There’s been quite a shake up on the Sag Harbor School Board recently — and you know what? We think that’s a good thing.
One of the major issues that has arisen is the notion of what is, or isn’t, appropriate for the board to discuss in executive session. The list is very specific and limited — personnel, lawsuits, that sort of thing.
Two board members (one now former) contend that some times what has been taken into executive session are topics that don’t belong there. While others, including the board president, dispute this charge, whenever there is a question of transparency – whether a board believes it has followed the letter of the law or not – it is incumbent that we take a closer look at how we do business to ensure we are truly doing so in the best interest and full view of the public.
But beyond exploring the notion of what should, or shouldn’t, be discussed in private session, there remains a much larger issue to consider here — and that is an elected official’s right, and dare we say, responsibility, to express themselves publicly.
But when it comes to the Sag Harbor School Board, members have agreed to allow only two spokespeople to share the board’s positions publicly outside of their meetings, and in particular when approached about an issue by the press — the board president and the district’s superintendent.
By agreeing to allow the board to be structured in this way, the individual members are doing their constituents a major disservice. Who among us imagines that two people — let alone seven — are always unified in their decisions and share the same vision? It’s unrealistic and it’s not what we want from our elected officials. Yes, consensus is important, but when we seek a larger debate on a school issue, one voice from a body of seven is not sufficient, nor productive.
Every elected board is made up of members who represent a range of factions in a diverse community. School boards, in particular, should reflect that community and since their inception, were intended to represent the diverse and opposing values within a population.
The fact is voters elect candidates to represent them based on what they feel they can bring to the board — not their willingness to present a unified front.
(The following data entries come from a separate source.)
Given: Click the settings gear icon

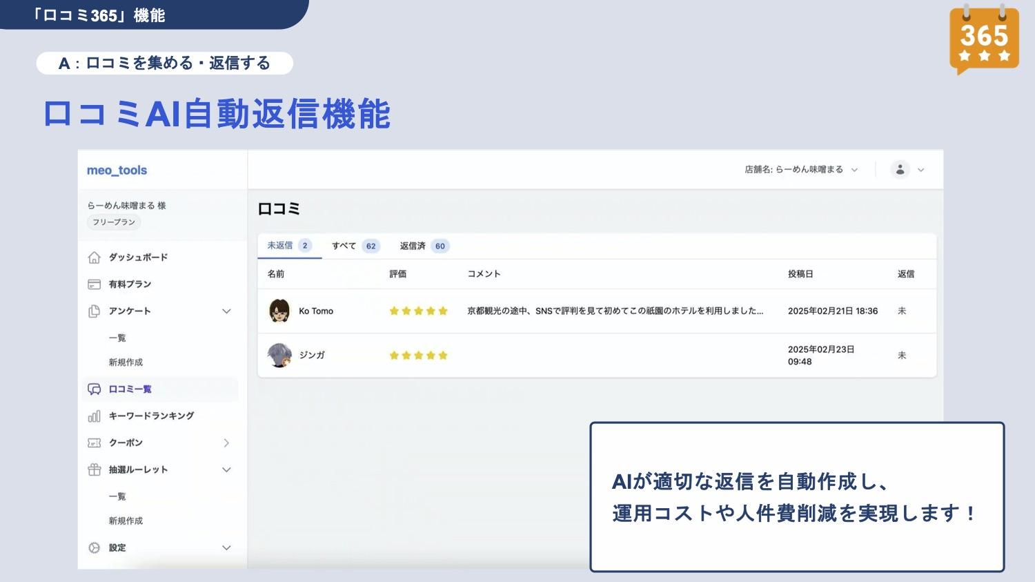Looking at the screenshot, I should click(95, 548).
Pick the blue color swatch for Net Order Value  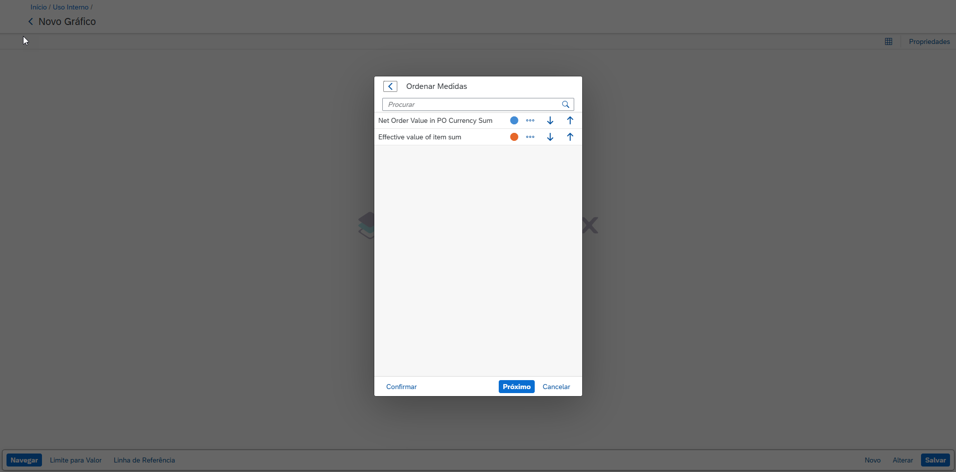click(x=514, y=120)

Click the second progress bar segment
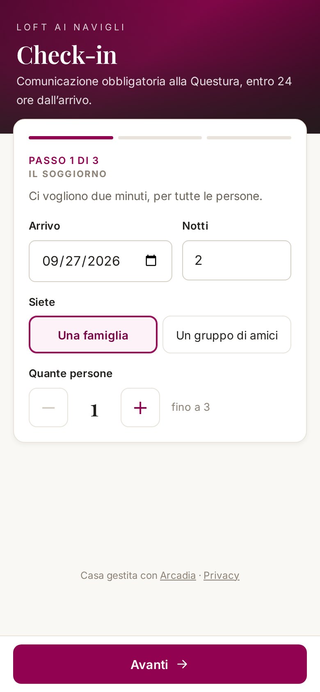(x=160, y=138)
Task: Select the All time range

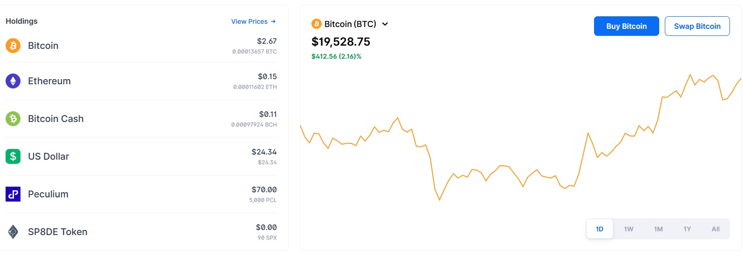Action: point(716,229)
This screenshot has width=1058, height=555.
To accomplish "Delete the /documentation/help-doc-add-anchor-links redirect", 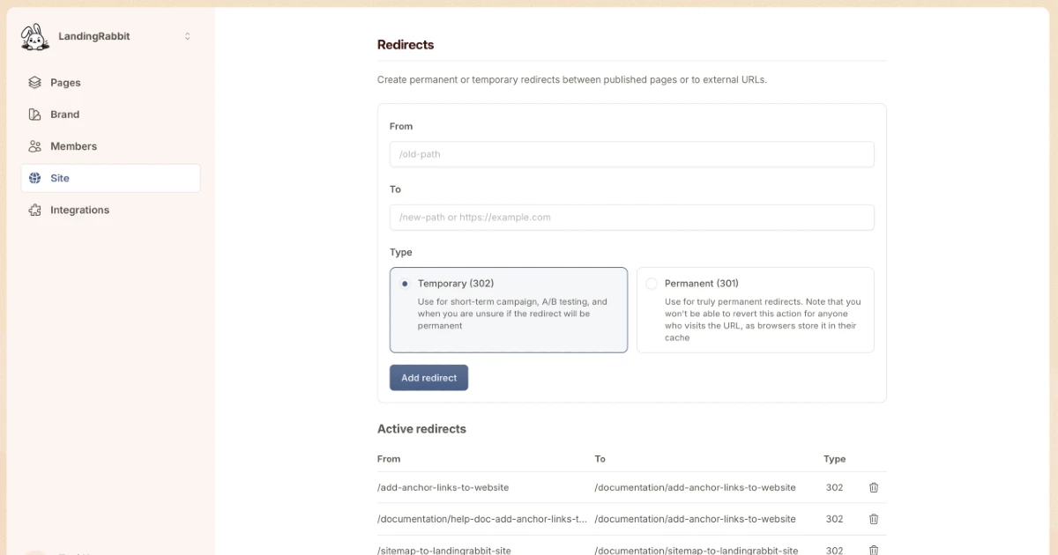I will tap(874, 519).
By stifling debate and silencing voices, we’re all done a disservice and boards are hardly living up to the democratic values upon which this country was founded.
From the public’s point of view, it’s vital they understand where their elected officials stand, what they’re thinking, and, most importantly, what they believe. Can you imagine politicians like Senator Chuck Schumer or Assemblyman Fred Thiele shying away from their opinions by agreeing to let President Obama or Governor Cuomo issue their public statements?
School board elections are fast approaching and we’re going to have four — count them, four — board seats up for grabs, making this dialogue that much more critical at this juncture. One issue that should be considered in voting for a candidate is knowing that they will speak to you and inform you of their opinions. For a board member not to comment on the important issues of the day is not only an abrogation of their responsibility, for us, it’s not an option.
“Go to the meetings,” say board members. “Pick up the minutes… you’ll know where we stand.” But who says every story begins and ends with what happens in the boardroom? If this newspaper, another publication dedicated to this community — or members of the public — want to flesh out an issue beyond the confines of those four walls, why can’t a democratically elected official have that conversation and voice their opinion?
Despite the venue they represent, this isn’t high school anymore, and no one has the right to tell elected officials who they can, or cannot, talk to. Yeah, consensus building is great — but the truth is better — and this is a process that should be worked out and discussed openly in public.
And when debate trickles out of the boardroom? We say let it flow. If we are truly working in the best interest of our children – and we do believe that is ultimately the goal of members of this current board, despite these questions – what do we really have to lose?